## THE REQUEST:
Turn the lines below, from the first one through the line containing "pos(109,286)", both included, into a Markdown table with the columns Row and Line text. Skip blank lines and leave the pictures out.

— start of MATERIAL —

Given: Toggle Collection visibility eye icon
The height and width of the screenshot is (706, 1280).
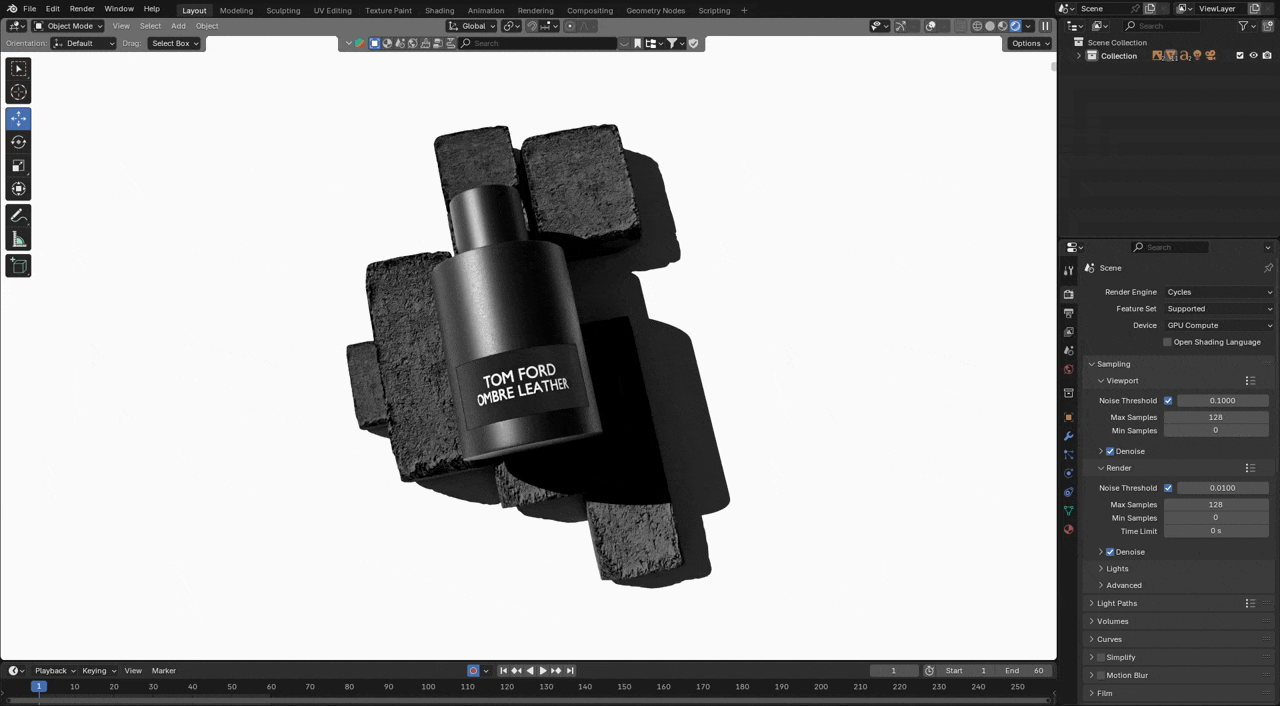Looking at the screenshot, I should click(x=1253, y=56).
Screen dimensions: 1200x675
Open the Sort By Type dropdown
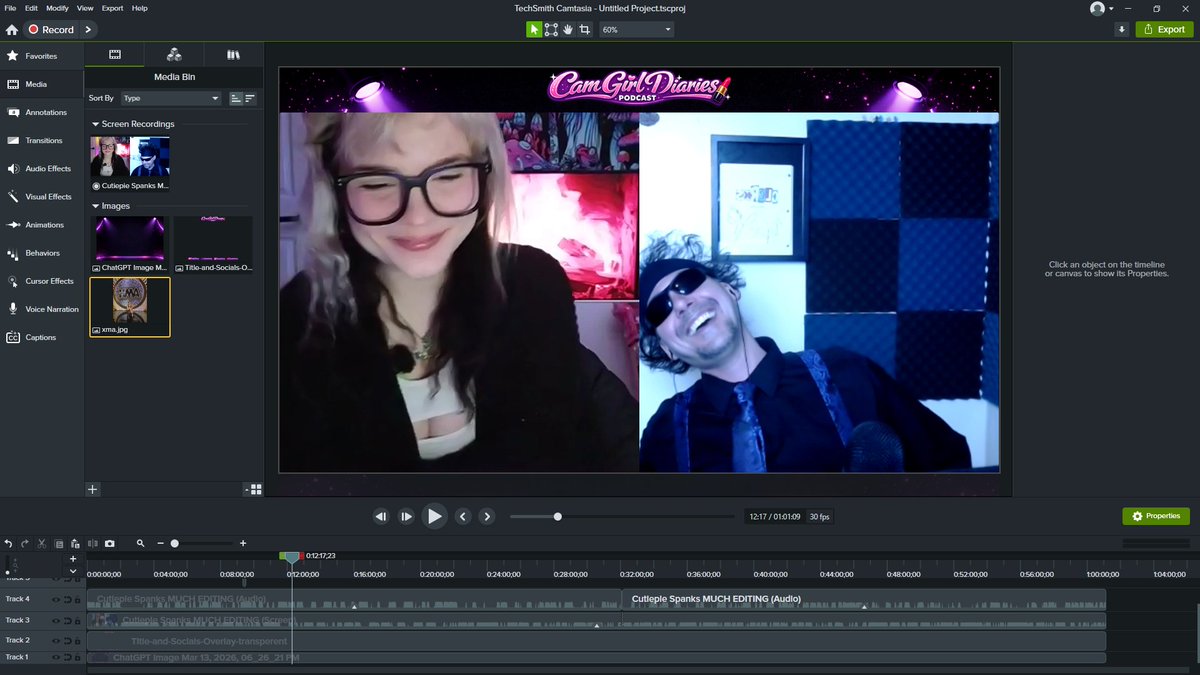[x=170, y=98]
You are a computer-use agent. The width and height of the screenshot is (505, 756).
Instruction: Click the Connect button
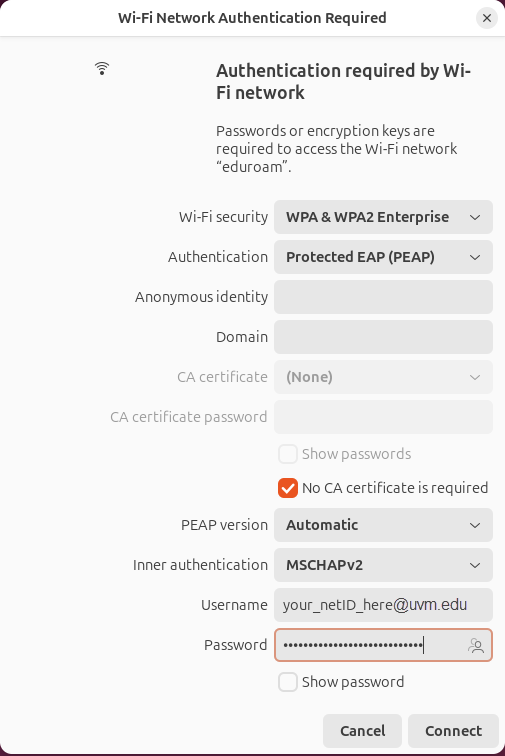(x=453, y=731)
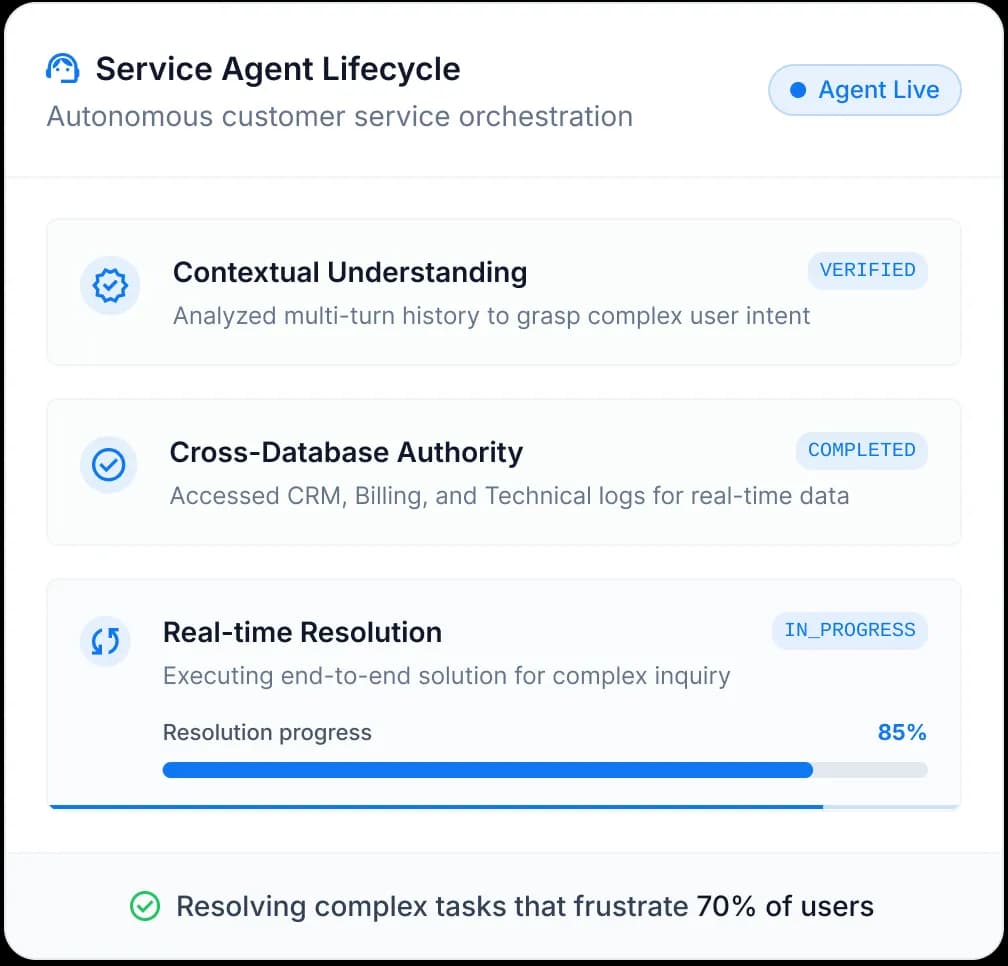Click the verified badge icon for Contextual Understanding

pos(109,286)
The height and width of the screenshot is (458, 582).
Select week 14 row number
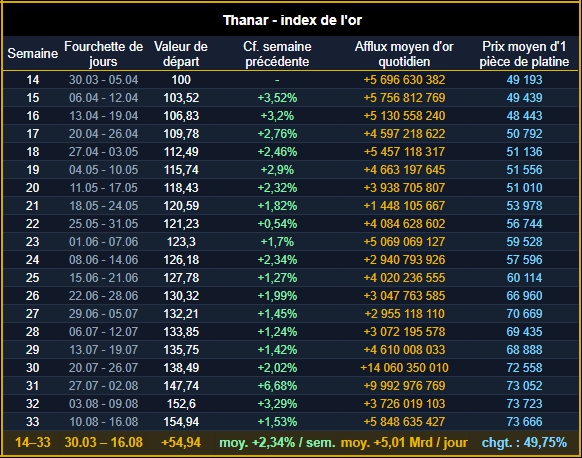pyautogui.click(x=33, y=80)
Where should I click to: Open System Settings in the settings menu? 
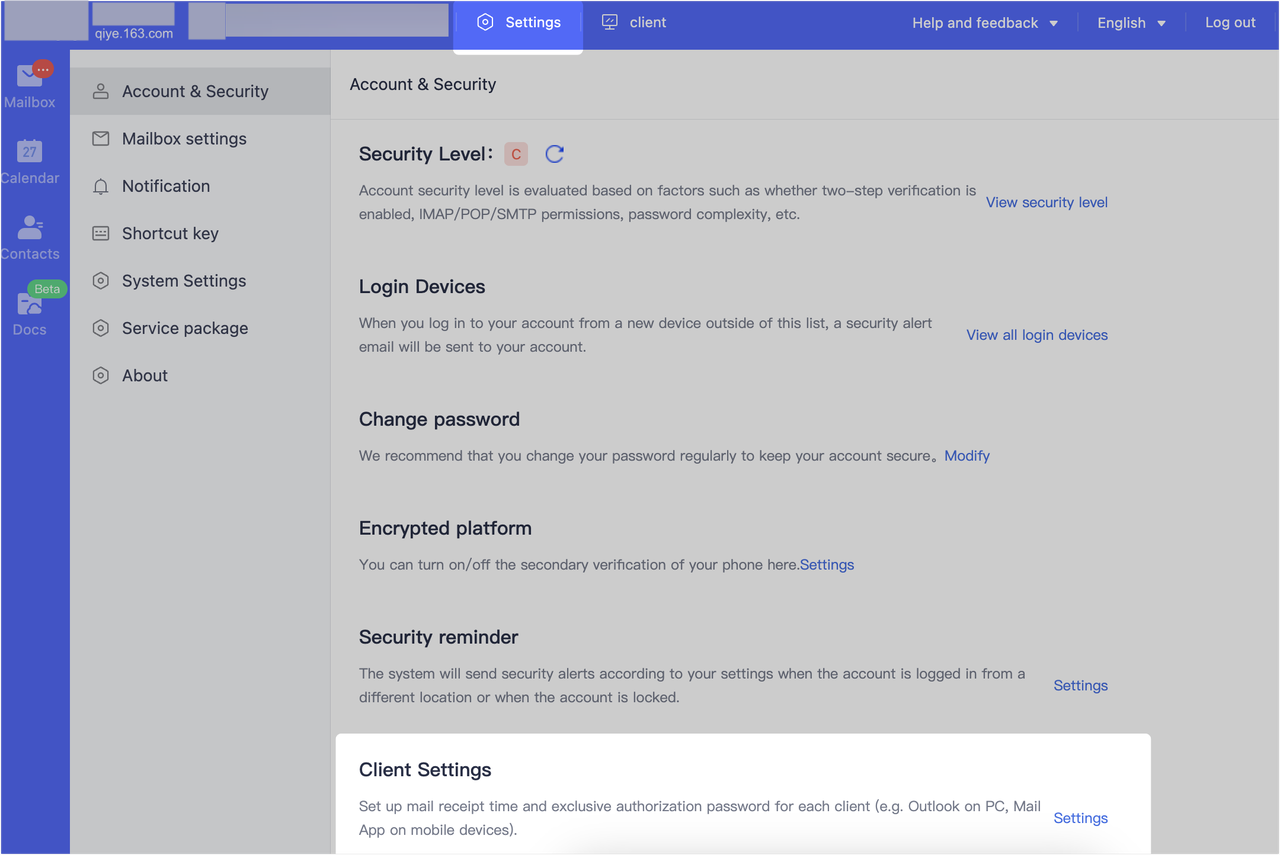pos(183,281)
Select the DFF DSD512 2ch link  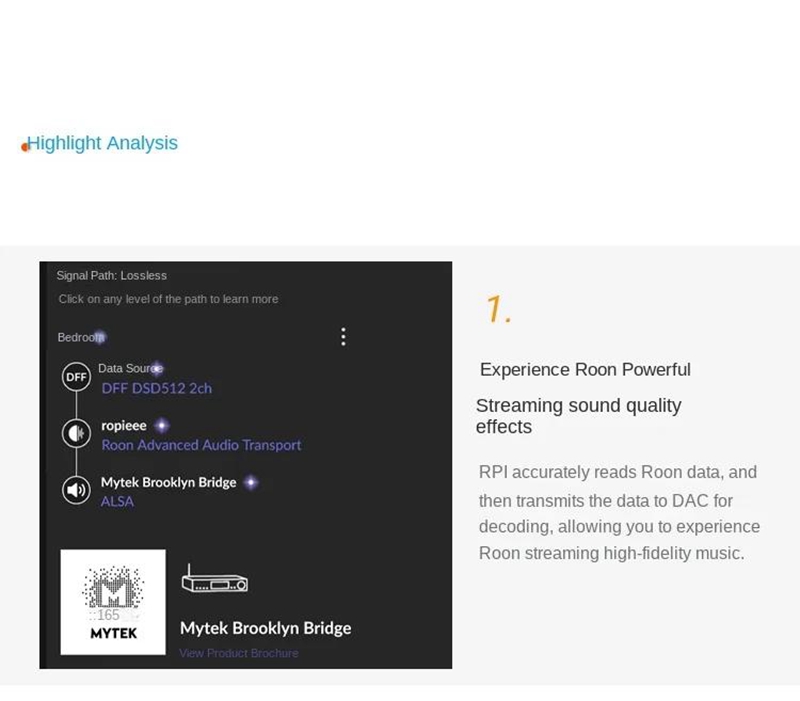156,388
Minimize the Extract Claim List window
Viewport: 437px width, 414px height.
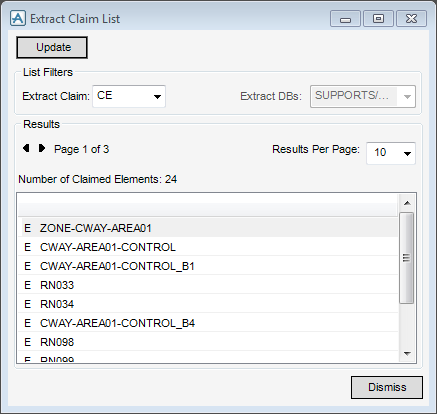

— end of MATERIAL —

## SOLUTION FOR THIS EXERCISE:
| Row | Line text |
|---|---|
| 1 | Given: Toggle Collection visibility eye icon |
| 2 | The height and width of the screenshot is (706, 1280). |
| 3 | Looking at the screenshot, I should click(x=1253, y=56). |
| 4 | Screen dimensions: 1200x675 |
| 5 | Open the Sort By Type dropdown |
| 6 | [x=170, y=98] |
| 7 | You are a computer-use agent. The width and height of the screenshot is (505, 756). |
| 8 | Instruction: Click the Connect button |
| 9 | (x=453, y=731) |
| 10 | Click the verified badge icon for Contextual Understanding |
| 11 | pos(109,286) |